How do you find the limit?

jhannybean · Answer

$$\large \lim_{x \rightarrow \infty}\sqrt{x^2+18x}-x$$ Something to do with conjugates perhaps?

jhannybean · Answer

$$\large \lim_{x \rightarrow \infty }(\sqrt{x^2+18x}-x)\cdot \frac{(\sqrt{x^2+18x}+x)}{(\sqrt{x^2+18x}+x)}$$$$\large \lim_{x \rightarrow \infty } \frac{(x^{2}+18x-x^2)}{\sqrt{x^2 +18x}+x}$$$$\large \lim_{x \rightarrow \infty } \frac{18x}{\sqrt{x^2 +18x}+x}$$Divide by highest power in denominator. $$\large \lim_{x \rightarrow \infty } \frac{18x/x}{\sqrt{x^2/x^2 +18x/x^2}+x/x}$$$$\large \lim_{x \rightarrow \infty } \frac{18}{\sqrt{1 +0}+1}= \frac{18}{2} = 9$$

jhannybean · Answer

First turn it into a fraction so you can cancel stuff under a square root. Upon making it a fraction you divide by the highest power in the denominator which you simplify to find your answer.

jhannybean · Answer

And remember, depending on which limit you are taking (either from the left, or the right) you would either be dividing by +x or -x.

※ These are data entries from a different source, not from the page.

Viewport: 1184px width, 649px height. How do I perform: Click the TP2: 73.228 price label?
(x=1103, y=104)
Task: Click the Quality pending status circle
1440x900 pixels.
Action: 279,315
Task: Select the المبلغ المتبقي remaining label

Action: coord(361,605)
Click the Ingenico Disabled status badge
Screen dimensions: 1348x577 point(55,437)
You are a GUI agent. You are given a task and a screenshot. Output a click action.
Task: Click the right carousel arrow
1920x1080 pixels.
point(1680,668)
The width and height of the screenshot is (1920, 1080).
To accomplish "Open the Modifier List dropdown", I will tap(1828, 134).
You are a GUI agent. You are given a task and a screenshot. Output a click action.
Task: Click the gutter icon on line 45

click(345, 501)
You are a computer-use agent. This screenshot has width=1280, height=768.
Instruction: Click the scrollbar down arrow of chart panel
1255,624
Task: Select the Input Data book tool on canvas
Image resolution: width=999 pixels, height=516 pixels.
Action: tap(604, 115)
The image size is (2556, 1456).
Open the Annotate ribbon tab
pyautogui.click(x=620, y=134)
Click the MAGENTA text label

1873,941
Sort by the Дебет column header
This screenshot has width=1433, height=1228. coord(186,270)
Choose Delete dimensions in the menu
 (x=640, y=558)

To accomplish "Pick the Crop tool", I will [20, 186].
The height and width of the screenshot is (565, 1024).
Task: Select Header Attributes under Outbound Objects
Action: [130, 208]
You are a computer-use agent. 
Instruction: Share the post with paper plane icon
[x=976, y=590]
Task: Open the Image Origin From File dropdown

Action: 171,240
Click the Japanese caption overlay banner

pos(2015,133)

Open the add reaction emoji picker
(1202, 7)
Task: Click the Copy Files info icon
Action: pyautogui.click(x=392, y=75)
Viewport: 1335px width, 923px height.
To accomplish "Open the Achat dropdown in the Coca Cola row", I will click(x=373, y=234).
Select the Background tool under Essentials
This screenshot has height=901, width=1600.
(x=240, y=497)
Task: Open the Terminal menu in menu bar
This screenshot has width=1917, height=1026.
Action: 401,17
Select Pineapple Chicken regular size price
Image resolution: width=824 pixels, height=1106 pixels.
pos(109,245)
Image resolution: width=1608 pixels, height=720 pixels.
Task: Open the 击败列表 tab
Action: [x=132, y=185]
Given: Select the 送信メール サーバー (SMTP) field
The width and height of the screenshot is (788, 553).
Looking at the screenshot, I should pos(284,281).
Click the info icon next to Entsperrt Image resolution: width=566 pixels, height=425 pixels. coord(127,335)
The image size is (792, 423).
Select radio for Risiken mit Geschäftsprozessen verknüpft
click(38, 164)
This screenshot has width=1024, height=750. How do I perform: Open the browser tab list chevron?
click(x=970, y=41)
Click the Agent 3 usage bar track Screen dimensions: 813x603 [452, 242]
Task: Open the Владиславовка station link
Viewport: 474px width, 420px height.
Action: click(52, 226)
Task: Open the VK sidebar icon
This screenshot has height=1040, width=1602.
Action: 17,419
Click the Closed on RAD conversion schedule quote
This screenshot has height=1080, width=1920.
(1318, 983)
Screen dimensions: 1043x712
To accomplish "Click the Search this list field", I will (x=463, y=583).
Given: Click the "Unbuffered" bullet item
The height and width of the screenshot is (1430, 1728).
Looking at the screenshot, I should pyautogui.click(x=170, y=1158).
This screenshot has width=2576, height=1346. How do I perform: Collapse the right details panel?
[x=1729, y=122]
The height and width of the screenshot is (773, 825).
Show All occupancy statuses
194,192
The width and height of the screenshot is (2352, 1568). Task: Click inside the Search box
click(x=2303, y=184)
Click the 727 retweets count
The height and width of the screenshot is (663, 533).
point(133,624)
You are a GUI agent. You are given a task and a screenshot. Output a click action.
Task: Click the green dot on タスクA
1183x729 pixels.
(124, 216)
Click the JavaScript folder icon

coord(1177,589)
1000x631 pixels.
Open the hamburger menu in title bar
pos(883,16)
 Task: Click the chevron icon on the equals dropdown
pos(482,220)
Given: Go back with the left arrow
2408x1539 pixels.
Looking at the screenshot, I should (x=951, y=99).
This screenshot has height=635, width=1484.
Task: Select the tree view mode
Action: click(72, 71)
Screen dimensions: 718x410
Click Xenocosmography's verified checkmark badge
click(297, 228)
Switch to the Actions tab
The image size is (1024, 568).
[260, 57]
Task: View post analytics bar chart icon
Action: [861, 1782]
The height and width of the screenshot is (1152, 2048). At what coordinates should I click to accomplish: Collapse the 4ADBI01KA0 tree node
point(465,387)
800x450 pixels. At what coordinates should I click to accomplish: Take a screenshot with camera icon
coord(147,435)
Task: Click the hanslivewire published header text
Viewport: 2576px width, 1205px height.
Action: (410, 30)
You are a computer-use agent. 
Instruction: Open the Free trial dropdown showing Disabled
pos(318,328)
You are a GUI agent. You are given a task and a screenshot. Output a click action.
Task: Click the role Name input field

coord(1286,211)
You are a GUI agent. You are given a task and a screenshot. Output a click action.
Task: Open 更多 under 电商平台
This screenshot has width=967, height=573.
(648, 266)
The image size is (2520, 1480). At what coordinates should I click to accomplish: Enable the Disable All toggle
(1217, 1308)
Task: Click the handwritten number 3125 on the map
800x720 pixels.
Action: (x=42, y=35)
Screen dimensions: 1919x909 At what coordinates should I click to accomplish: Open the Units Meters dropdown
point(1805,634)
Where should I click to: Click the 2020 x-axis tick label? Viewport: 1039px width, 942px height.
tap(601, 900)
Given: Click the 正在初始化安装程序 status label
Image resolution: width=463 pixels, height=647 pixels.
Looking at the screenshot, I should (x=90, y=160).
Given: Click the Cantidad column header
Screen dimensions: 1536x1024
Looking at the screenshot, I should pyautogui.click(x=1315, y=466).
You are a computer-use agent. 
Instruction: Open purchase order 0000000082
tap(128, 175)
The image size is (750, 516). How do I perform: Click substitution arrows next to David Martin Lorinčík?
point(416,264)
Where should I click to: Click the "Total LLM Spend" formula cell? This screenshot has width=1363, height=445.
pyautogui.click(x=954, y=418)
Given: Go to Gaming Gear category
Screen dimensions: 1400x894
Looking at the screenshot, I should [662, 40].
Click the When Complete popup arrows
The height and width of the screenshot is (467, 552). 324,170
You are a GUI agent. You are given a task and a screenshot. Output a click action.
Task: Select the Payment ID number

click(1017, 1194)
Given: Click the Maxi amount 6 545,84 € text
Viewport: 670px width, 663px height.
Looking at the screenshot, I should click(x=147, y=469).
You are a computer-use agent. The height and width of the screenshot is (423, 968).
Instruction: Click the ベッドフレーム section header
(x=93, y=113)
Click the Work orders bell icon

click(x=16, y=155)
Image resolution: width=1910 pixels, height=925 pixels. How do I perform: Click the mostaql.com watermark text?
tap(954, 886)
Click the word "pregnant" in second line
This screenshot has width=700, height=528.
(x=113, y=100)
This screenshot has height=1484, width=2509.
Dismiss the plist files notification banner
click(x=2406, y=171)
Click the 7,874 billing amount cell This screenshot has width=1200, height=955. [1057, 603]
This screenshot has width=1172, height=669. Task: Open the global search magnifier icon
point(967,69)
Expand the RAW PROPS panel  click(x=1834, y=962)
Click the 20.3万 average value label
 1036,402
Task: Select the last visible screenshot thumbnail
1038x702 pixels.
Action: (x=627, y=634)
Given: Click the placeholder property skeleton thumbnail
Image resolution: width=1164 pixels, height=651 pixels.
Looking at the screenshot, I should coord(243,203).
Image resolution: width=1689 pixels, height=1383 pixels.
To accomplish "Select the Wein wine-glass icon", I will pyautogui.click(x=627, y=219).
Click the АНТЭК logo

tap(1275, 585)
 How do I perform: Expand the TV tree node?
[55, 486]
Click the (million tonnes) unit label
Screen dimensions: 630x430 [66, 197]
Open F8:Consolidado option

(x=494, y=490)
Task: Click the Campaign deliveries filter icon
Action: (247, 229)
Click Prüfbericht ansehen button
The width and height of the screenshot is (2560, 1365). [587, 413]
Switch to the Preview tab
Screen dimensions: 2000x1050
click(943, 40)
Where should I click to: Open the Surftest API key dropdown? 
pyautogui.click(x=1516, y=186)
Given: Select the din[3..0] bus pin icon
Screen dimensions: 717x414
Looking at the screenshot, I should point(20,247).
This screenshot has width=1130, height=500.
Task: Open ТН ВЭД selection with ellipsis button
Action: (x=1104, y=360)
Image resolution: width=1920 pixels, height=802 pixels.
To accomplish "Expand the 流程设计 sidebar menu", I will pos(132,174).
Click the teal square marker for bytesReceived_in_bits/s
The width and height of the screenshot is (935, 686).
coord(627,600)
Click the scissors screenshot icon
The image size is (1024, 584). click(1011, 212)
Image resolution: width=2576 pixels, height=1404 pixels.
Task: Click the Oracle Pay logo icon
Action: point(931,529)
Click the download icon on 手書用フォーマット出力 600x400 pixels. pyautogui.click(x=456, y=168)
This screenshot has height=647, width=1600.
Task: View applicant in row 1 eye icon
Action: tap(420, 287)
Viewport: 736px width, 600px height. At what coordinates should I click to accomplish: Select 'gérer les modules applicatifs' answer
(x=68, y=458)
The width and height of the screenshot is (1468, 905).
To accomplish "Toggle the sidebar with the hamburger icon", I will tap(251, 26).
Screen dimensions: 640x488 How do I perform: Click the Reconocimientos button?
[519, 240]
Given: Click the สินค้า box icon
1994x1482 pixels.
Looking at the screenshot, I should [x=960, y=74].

And in dealing with the square root, you would be dividing by the highest power that's inside the square root,which is x^2.

wesdg1978 · Answer

How does 18x/x^2 go to zero?

jhannybean · Answer

Remember, you're not dividing by x^2 in the numerator. you're dividing by the highest power in the denominator, which is $\large \sqrt{x^2} = \left|x\right| = +x $ sine you're tending to positive infinity.

jhannybean · Answer

since*

wesdg1978 · Answer

In the denominator, 18x/x^2 goes to zero, I don't understand how that works

jhannybean · Answer

Well, what happens when you divide x/x^2? What do you get?

wesdg1978 · Answer

1/x

wesdg1978 · Answer

the opposite of x^2/x

jhannybean · Answer

Ok. and so if we multiplied it by 18 we would have 18/x, correct?

jhannybean · Answer

as x approaches infinity, 18/x -> 0 because any constant divided by a large number like infinity will tend to 0.

wesdg1978 · Answer

Oh, ok, I get it now, the larger x gets, the smaller the number gets towards 0.

wesdg1978 · Answer

Thanks for your help!

jhannybean · Answer

No problem :) glad you understand this!

wesdg1978 · Answer

I'm trying to understand

jhannybean · Answer

Whats confusing you?

wesdg1978 · Answer

I was just saying in general, as it applies to calculus, that I'm trying to understand.

jhannybean · Answer

Well, it helps you determine asymptotes...helps determine the behavior of the function coming in from the left and right...etc.

wesdg1978 · Answer

I appreciate your help

jhannybean · Answer

no problem :)